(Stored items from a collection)
# # #

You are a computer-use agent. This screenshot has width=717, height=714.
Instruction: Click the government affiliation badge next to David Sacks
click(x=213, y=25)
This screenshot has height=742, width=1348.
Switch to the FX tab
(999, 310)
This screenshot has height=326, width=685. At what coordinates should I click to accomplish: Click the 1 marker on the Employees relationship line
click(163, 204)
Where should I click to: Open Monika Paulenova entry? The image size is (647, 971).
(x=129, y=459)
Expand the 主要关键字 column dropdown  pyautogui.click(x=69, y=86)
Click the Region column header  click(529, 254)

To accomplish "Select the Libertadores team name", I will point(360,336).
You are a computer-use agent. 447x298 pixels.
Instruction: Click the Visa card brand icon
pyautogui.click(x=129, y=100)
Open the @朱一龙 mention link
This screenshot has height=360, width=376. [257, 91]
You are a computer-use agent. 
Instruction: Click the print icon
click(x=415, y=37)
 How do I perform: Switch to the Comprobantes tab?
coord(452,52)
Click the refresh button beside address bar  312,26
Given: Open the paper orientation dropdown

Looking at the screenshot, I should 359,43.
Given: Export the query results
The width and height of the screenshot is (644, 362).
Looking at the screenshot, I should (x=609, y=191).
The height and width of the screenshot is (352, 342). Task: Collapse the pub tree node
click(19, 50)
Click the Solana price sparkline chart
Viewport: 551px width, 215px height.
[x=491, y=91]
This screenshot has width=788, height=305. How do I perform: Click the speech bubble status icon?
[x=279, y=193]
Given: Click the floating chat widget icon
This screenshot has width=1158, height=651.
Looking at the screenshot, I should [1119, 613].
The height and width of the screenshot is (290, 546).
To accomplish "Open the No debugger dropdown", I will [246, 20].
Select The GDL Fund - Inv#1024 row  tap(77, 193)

# # #

Aim of the task –
Please transcribe the records above in full, keeping every word.

Answer to this task –
You are a computer-use agent. This screenshot has width=717, height=714.
Instruction: Click the government affiliation badge next to David Sacks
click(x=213, y=25)
This screenshot has height=742, width=1348.
Switch to the FX tab
(999, 310)
This screenshot has height=326, width=685. At what coordinates should I click to accomplish: Click the 1 marker on the Employees relationship line
click(163, 204)
Where should I click to: Open Monika Paulenova entry? The image size is (647, 971).
(x=129, y=459)
Expand the 主要关键字 column dropdown  pyautogui.click(x=69, y=86)
Click the Region column header  click(529, 254)

To accomplish "Select the Libertadores team name", I will point(360,336).
You are a computer-use agent. 447x298 pixels.
Instruction: Click the Visa card brand icon
pyautogui.click(x=129, y=100)
Open the @朱一龙 mention link
This screenshot has height=360, width=376. [257, 91]
You are a computer-use agent. 
Instruction: Click the print icon
click(x=415, y=37)
 How do I perform: Switch to the Comprobantes tab?
coord(452,52)
Click the refresh button beside address bar  312,26
Given: Open the paper orientation dropdown

Looking at the screenshot, I should 359,43.
Given: Export the query results
The width and height of the screenshot is (644, 362).
Looking at the screenshot, I should (x=609, y=191).
The height and width of the screenshot is (352, 342). Task: Collapse the pub tree node
click(19, 50)
Click the Solana price sparkline chart
Viewport: 551px width, 215px height.
[x=491, y=91]
This screenshot has width=788, height=305. How do I perform: Click the speech bubble status icon?
[x=279, y=193]
Given: Click the floating chat widget icon
This screenshot has width=1158, height=651.
Looking at the screenshot, I should [1119, 613].
The height and width of the screenshot is (290, 546).
To accomplish "Open the No debugger dropdown", I will [246, 20].
Select The GDL Fund - Inv#1024 row  tap(77, 193)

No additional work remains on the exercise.